### Reading passage

━━━

Intermediate Geosphere

Teacher Suggestions

1.  List all 16 of the tectonic plates.  What are considered the major 12?
 
 Eurasian (M)  Australian (M) Pacific (M)
 Cocos  Jan De Fuca North American  (M)
 Caribbean (M)  Antarctic (M) S. American (M)
 Scotia   Eurasian (M) Arabian (M)
 African (M)   Indian (M)  Nazca (M)
 Phillippine
 
 
2.  Describe the historical progression of the movement of tectonic plates from Pangaea to today.

a. 250 million years ago the ocean is called the Panthalassa. The one continent was
       called Pangaea.
b. 200 million years ago the Pangaea began to separate and break apart creating two new land masses called LAURASIA and GONDWANALAND
c. 135 million years ago break up of GONDWANALAND resulting in Africa and South America becoming separate land masses and India moving northeast toward Asia.
d. 40 million years ago North America and Europe separated, leaving Greenland behind. India continued to move northeast toward Asia.
 

3. Describe each of the 4 types of plate boundaries and give an example of each.
 
 Divergent boundaries -- where new crust is generated as the plates pull away from each other.
 Convergent boundaries -- where crust is destroyed as one plate dives under another.
 Transform boundaries -- where crust is neither produced nor destroyed as the plates slide horizontally past each other.
 Plate boundary zones -- broad belts in which boundaries are not well defined and the effects of plate interaction are unclear.
 
 
4. Describe convective flow and give an example.

━━━

### Available data
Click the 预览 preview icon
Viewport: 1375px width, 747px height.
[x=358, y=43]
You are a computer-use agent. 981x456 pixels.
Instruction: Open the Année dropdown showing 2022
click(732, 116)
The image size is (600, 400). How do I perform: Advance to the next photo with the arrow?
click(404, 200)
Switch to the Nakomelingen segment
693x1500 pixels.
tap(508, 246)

━━━

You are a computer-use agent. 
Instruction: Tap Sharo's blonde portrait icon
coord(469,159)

━━━

### Activities
A. Print the part of the geosphere teacher notes that opens with the words containing "Caribbean (M)  Antarctic" and closes with "called Pangaea.".
B. In the geosphere teacher notes, recast the paragraph beginning "135 million years ago break up of GONDWANALAND" as a short list that keeps its main facts.
The material has no connection to the geosphere teacher notes.

### Your responses
A.
Caribbean (M)  Antarctic (M) S. American (M)
 Scotia   Eurasian (M) Arabian (M)
 African (M)   Indian (M)  Nazca (M)
 Phillippine
 
 
2.  Describe the historical progression of the movement of tectonic plates from Pangaea to today.

a. 250 million years ago the ocean is called the Panthalassa. The one continent was
       called Pangaea.

B.
135 million years ago:
- Gondwanaland broke up.
- Africa and South America became separate land masses.
- India moved northeast toward Asia.